INFORMATION GIVEN: Begin

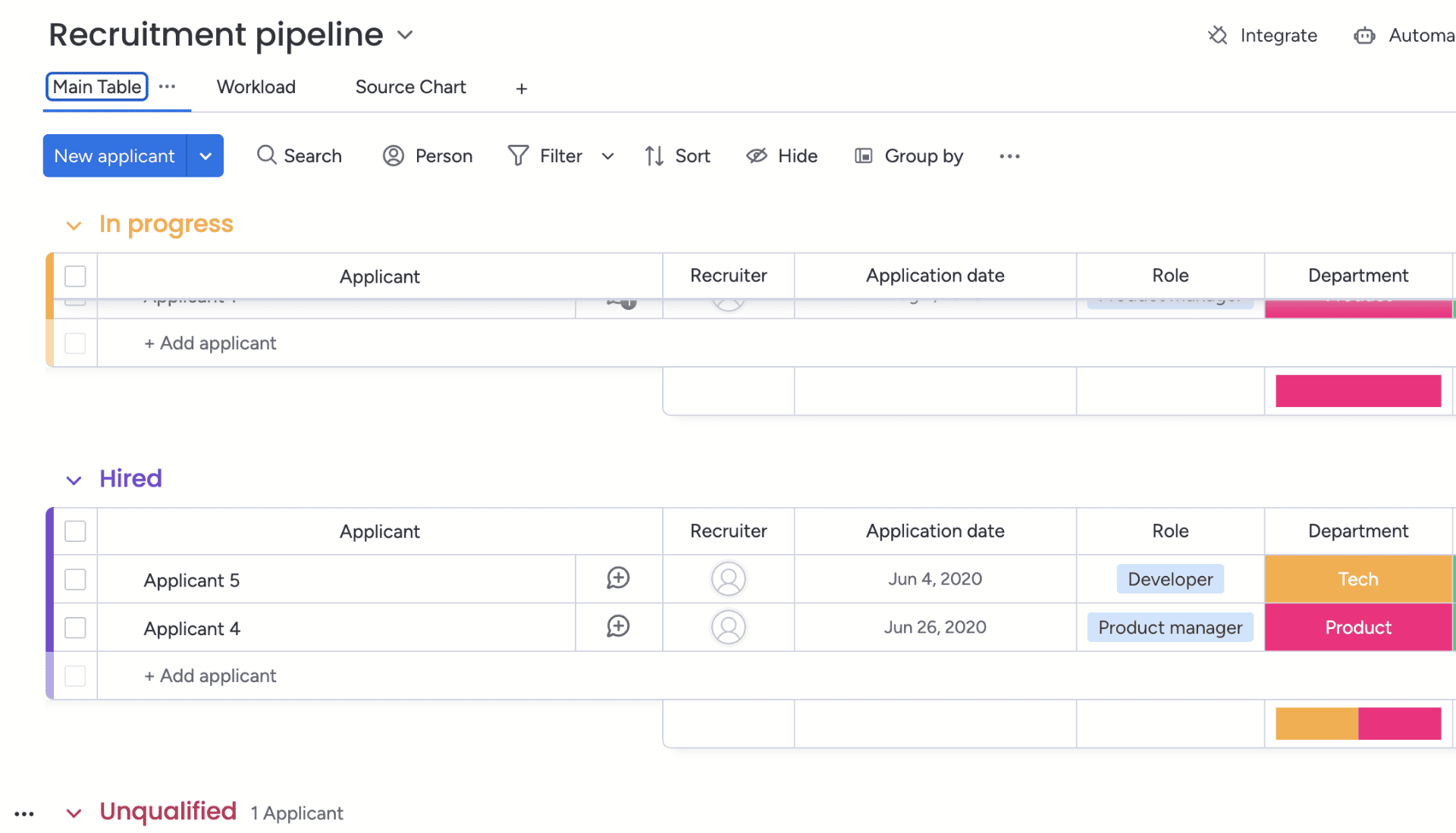1456x833 pixels.
Task: Switch to the Source Chart tab
Action: (410, 86)
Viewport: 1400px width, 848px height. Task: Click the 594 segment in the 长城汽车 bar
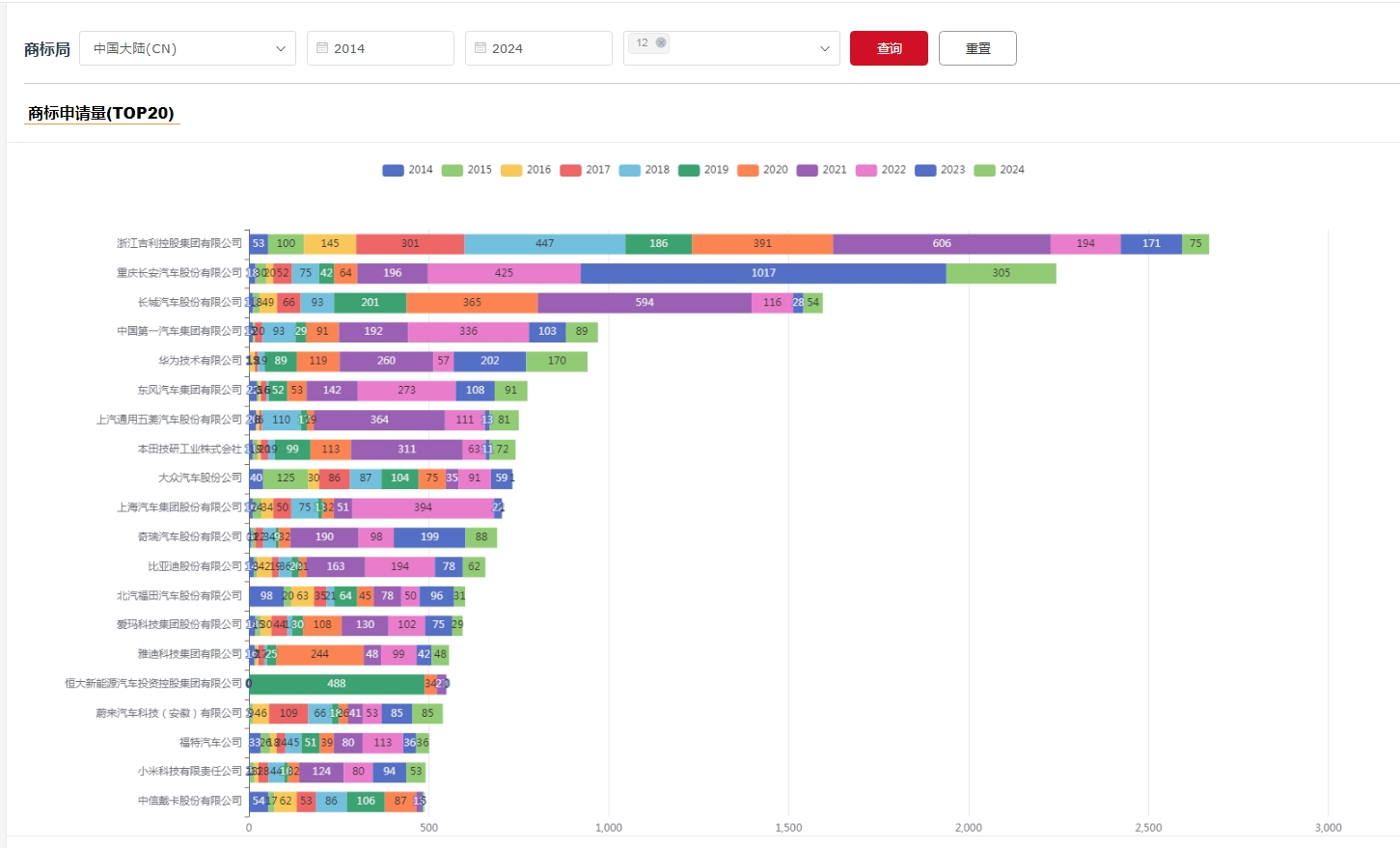pyautogui.click(x=645, y=303)
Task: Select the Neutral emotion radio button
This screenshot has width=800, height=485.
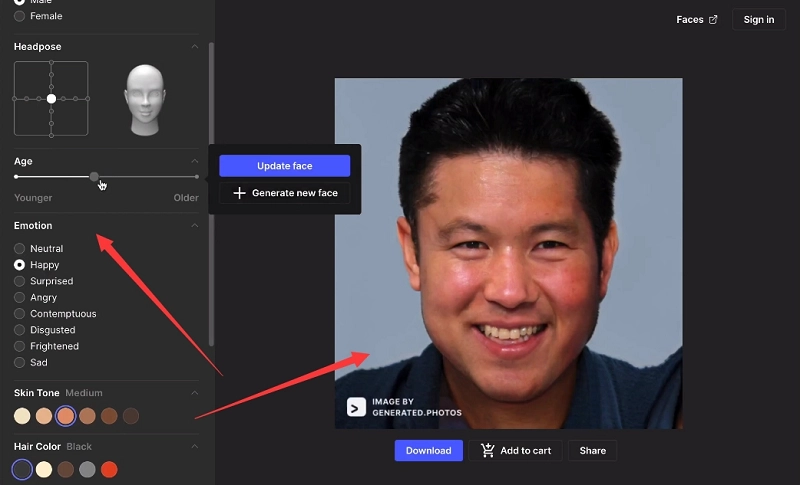Action: (x=20, y=248)
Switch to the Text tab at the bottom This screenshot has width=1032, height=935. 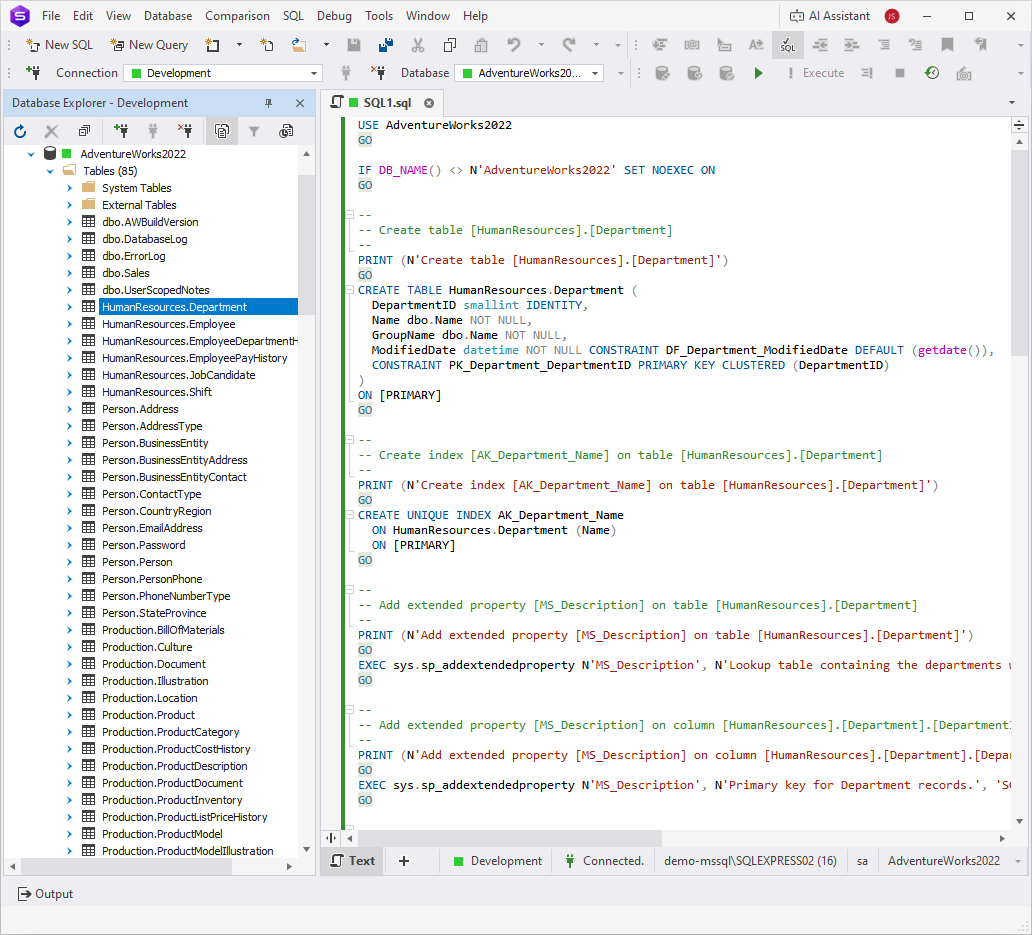coord(352,860)
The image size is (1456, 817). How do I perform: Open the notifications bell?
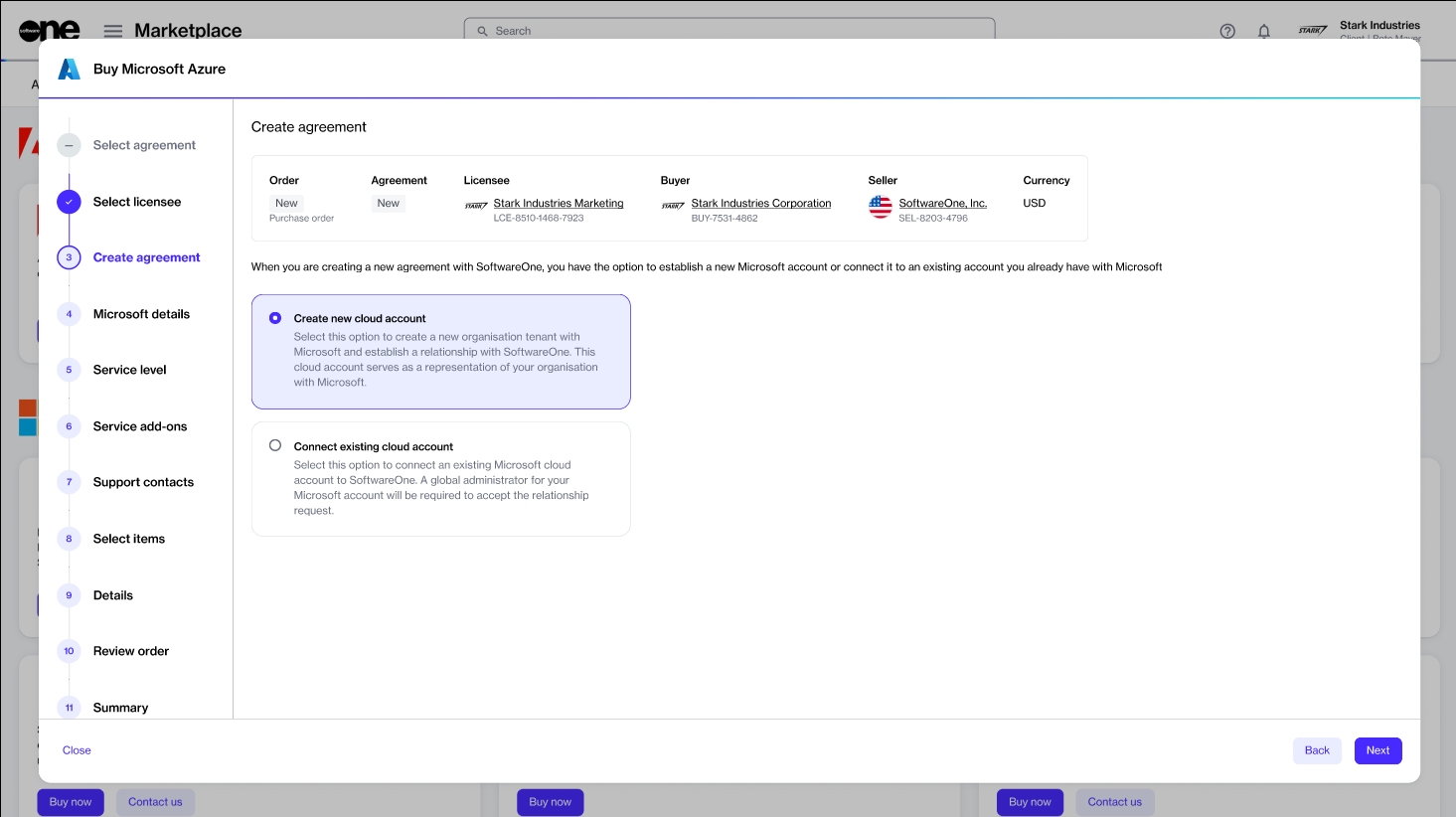point(1264,31)
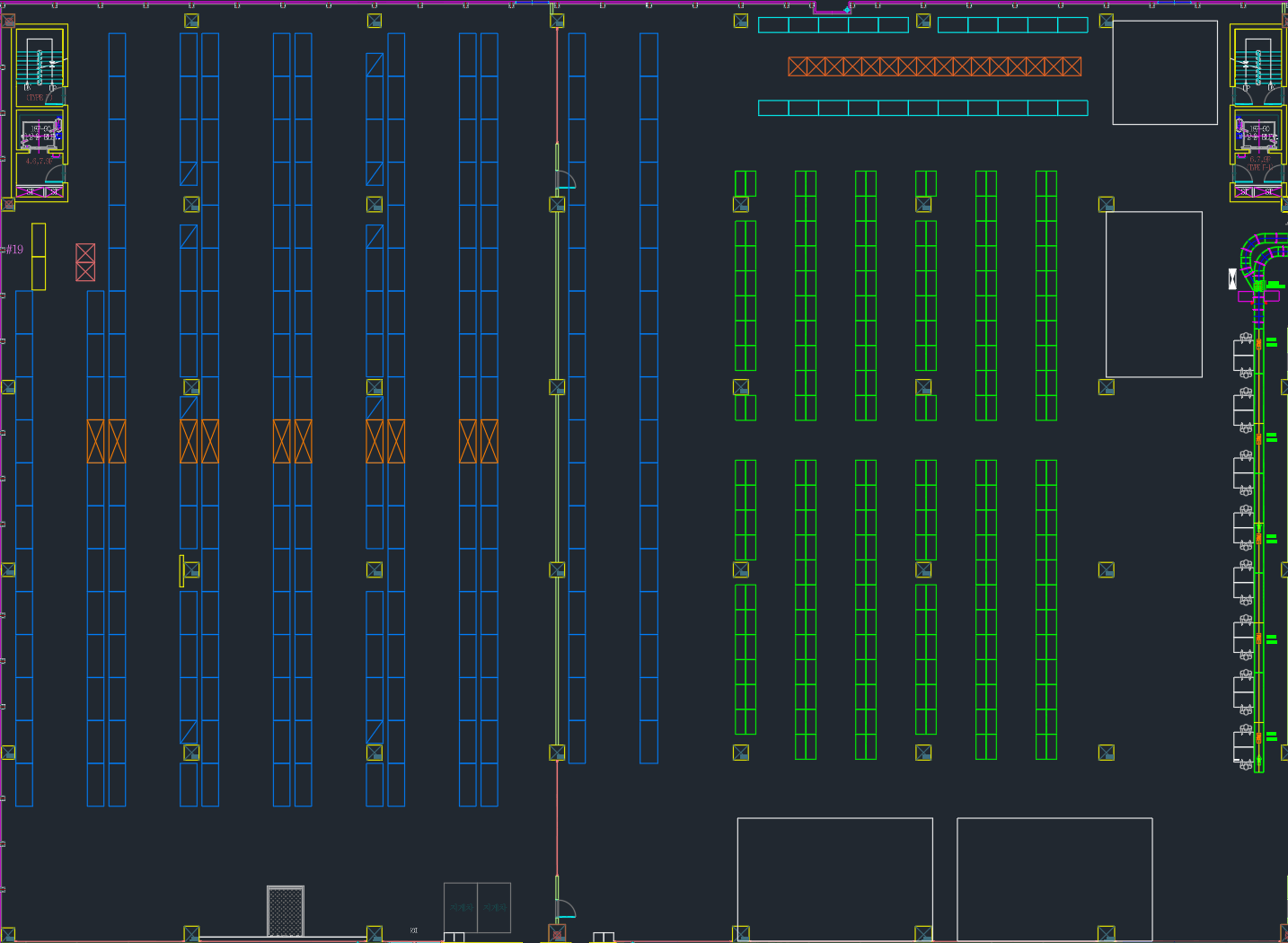Viewport: 1288px width, 943px height.
Task: Select the orange crossed rack row at top
Action: click(934, 66)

INFORMATION GIVEN: End

Reproduce exactly, with nothing added, the lines from the line with "The image size" through the end of the entries above; pictures are to be left out.

The image size is (1456, 817). How do I perform: Open the notifications bell?
point(1264,31)
Viewport: 1288px width, 943px height.
Task: Select the orange crossed rack row at top
Action: click(934, 66)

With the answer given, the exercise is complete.